Dissertations, Theses, and Capstone Projects

Date of Degree

6-2024

Document Type

Dissertation

Degree Name

Ph.D.

Program

Business

Advisor

Linda Allen

Committee Members

Armen Hovakimian

Youngmin Choi

Lin Peng

Subject Categories

Finance and Financial Management

Keywords

Corporate finance, Capital Structure, Financial intermediation, Debt security design, Behavioral finance

Abstract

This dissertation provides an investigation into how external factors influence corporate financing decisions and examines the nature and extent of their impact. To address this, I explore three key external factors: the financial market, financial institutions, and regulatory environment. The chapters explore how the financial market risk perception, financial institutions, and regulatory environment affect corporate financing decisions such as capital structure, bank borrowing, and regulatory capital issuance.

Chapter 1. This chapter presents the motivation and structure of the dissertation.

Chapter 2. Using a recently developed measure of financial market risk perceptions, I show that risk perceptions affect firm-level corporate financing behavior. Firms tend to adjust their capital structures to cater to investors’ appetite for risk. When perceived risks are low, firms tend to choose more leveraged capital structures to take advantage of higher valuations associated with higher risk exposure. When perceived risks are high, firms tend to deleverage to avoid undervaluation associated with higher risk exposure. Furthermore, in periods of low risk perceptions, bond issue announcement returns tend to be higher, whereas long-run returns tend to decline with leverage.
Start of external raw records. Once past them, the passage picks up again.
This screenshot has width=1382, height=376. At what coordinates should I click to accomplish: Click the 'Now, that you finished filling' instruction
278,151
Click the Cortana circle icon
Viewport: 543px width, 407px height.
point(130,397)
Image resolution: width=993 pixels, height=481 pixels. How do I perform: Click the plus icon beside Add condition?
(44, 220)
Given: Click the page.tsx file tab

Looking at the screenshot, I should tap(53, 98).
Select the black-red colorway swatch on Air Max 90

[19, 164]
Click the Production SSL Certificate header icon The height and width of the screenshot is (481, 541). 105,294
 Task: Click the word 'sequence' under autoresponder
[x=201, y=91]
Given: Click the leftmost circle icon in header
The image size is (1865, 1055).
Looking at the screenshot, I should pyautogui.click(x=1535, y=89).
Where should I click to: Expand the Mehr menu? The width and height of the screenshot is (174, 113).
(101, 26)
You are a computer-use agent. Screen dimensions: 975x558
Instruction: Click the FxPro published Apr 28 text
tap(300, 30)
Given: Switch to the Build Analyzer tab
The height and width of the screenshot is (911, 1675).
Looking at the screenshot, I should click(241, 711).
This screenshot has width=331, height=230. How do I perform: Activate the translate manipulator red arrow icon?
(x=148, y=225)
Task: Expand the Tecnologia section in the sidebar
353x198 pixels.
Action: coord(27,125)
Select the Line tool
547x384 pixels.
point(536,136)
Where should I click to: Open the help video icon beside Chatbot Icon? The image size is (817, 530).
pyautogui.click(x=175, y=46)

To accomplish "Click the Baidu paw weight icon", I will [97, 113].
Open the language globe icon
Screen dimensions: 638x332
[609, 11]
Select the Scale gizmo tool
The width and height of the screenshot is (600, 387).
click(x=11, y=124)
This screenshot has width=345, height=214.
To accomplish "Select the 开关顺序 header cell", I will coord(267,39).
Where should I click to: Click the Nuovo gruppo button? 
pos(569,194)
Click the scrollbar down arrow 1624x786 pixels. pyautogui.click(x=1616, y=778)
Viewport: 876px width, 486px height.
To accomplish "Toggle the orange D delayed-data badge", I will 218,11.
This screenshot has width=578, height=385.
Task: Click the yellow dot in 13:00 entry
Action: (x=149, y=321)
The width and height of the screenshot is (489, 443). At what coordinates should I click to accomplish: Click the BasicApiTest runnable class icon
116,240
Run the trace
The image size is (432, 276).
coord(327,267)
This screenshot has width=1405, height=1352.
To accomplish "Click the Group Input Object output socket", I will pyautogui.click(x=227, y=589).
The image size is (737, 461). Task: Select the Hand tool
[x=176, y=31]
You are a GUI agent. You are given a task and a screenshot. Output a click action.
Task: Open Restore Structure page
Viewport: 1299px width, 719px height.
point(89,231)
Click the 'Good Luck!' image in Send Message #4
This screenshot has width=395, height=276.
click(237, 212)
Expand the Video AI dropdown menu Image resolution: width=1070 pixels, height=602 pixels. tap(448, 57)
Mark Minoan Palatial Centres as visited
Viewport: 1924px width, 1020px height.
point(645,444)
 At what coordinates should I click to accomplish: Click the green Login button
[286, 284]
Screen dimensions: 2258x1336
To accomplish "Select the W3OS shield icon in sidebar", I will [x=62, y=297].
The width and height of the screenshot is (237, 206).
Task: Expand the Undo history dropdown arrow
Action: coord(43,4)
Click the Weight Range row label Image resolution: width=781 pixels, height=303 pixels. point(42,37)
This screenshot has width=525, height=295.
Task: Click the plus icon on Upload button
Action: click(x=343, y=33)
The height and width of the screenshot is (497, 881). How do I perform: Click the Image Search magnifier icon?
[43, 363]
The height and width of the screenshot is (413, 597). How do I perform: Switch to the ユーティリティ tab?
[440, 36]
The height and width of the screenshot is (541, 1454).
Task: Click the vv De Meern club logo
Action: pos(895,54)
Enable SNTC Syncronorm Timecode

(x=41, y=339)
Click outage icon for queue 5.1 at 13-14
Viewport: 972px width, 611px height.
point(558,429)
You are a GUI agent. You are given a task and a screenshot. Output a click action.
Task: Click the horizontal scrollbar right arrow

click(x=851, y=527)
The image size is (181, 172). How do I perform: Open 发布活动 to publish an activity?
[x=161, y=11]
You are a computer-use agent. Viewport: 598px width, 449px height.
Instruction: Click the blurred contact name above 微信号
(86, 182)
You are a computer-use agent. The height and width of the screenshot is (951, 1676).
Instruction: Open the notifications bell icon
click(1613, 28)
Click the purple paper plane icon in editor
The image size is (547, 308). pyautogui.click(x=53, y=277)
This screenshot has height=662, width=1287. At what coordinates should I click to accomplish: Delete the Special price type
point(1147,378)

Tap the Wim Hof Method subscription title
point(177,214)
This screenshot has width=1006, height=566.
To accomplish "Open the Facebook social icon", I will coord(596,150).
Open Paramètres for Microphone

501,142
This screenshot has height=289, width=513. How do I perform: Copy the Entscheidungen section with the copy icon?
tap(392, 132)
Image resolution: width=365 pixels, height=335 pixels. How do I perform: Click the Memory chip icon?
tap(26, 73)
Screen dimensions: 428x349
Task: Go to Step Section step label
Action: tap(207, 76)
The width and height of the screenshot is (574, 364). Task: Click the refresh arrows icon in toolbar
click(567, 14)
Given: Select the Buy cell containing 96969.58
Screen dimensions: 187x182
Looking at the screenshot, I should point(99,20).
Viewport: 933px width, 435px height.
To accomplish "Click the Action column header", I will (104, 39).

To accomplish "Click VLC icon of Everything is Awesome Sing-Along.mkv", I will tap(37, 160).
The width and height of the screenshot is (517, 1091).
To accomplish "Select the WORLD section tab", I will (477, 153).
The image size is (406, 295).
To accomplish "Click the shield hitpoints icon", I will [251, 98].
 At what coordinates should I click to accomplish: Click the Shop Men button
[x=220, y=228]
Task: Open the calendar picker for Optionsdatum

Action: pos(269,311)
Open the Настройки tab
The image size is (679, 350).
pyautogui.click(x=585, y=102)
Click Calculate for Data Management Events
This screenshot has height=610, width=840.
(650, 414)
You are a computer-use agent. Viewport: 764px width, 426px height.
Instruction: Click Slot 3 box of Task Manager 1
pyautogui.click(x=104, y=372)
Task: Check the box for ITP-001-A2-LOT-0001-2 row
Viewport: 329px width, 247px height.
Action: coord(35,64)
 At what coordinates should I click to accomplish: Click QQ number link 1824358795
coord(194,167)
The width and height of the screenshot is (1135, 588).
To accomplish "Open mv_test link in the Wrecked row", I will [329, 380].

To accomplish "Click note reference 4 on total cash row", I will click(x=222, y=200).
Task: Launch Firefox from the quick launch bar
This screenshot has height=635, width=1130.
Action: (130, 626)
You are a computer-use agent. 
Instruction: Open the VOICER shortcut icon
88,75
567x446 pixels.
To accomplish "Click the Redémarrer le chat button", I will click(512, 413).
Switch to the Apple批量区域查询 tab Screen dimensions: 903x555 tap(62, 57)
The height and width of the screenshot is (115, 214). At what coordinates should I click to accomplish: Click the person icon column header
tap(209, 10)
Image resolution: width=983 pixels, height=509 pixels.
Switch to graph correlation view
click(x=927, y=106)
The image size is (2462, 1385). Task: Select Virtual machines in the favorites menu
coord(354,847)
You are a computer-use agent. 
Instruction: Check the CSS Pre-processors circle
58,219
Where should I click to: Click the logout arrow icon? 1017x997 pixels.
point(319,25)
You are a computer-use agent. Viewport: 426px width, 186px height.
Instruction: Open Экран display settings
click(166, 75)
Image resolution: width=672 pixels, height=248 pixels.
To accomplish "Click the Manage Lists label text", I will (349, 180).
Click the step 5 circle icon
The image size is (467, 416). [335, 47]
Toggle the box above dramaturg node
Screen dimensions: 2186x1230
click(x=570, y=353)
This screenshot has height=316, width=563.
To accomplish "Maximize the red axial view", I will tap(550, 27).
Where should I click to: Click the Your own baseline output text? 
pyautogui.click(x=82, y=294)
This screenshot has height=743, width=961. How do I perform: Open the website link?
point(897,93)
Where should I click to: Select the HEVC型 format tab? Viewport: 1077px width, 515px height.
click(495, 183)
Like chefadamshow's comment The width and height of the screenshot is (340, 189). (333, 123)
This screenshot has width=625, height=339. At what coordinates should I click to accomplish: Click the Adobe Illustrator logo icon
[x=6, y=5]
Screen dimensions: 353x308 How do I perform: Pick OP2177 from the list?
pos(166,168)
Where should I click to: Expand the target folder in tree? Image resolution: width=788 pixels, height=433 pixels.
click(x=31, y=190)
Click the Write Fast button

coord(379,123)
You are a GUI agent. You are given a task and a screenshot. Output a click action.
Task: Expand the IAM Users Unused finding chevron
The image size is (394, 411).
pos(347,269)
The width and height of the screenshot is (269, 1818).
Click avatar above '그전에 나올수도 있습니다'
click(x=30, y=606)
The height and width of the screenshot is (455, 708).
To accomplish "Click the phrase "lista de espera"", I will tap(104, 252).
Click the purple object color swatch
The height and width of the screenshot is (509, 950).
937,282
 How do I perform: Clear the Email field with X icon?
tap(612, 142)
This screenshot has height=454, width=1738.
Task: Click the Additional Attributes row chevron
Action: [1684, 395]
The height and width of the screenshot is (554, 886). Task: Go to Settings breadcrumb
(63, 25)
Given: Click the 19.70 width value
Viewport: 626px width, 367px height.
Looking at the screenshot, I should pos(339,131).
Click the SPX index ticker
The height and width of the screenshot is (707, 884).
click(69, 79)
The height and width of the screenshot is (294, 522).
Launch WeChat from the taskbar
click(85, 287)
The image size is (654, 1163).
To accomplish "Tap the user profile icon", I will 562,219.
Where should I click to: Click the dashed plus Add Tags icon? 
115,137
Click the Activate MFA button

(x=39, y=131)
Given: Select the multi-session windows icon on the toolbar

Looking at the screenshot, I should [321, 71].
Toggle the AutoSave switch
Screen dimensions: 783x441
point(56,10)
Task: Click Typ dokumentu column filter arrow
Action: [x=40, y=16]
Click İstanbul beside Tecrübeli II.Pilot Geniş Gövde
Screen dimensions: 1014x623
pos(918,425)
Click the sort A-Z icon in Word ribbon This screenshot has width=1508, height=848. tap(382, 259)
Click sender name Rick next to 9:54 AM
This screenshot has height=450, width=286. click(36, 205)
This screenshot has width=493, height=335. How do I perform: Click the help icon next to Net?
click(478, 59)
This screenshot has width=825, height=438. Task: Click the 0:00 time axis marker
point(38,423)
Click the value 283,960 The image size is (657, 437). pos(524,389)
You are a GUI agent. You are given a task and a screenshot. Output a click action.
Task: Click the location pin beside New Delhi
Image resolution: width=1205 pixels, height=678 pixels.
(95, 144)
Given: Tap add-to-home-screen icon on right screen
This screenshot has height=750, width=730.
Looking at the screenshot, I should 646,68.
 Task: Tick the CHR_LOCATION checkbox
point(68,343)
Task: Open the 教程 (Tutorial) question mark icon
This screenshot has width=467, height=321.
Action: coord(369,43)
Chapter 3. I document evidence of a potential pitfall of syndicated bank lending that emerges from the aggressive exercise of lines of credit by nonviable zombie firms. Consistent with a nuanced version of Hu and Varas (Journal of Finance 2021) theory, privately informed relationship banks enable zombie firms to build a facade of creditworthiness by allowing aggressive usage of credit lines and restricting amendments that would otherwise signal technical default. After the reputation-building stage, banks exit these loans by shifting credit risk to non-bank participants in term syndicated bank loans, rather than publicly traded bonds, with the exception of the COVID-19 pandemic period.

Chapter 4. Using hand-collected data (across 27 countries) on all contingent convertible capital bonds (CoCos) issued during 2009-2021, I identify a shift in design toward non-dilutive instruments with low CoCo trigger levels that specify positive wealth transfers from bondholders to stockholders upon bank failure, thereby transforming CoCos from TLACs (Total Loss Absorbing Capacity) to ELACs (Equity-protecting Loss Absorbing Capacity). If Credit Suisse’s CoCos had not had ELACs, shareholder payoffs from the March 2023 failure would have declined 36.5%. Abnormal announcement returns for CoCos with ELACs are positive, reflecting ELACs’ extreme loss mitigation for stockholders at the expense of debt holders. Systemic risk-reducing, dilutive CoCos without ELACs are more prevalent in common and French-civil law countries and have significantly negative announcement returns, reflecting a costly managerial commitment to recapitalize troubled banks. Banks issuing CoCos without ELACs overperform during periods of high aggregate uncertainty.

Chapter 5. This chapter concludes the dissertation.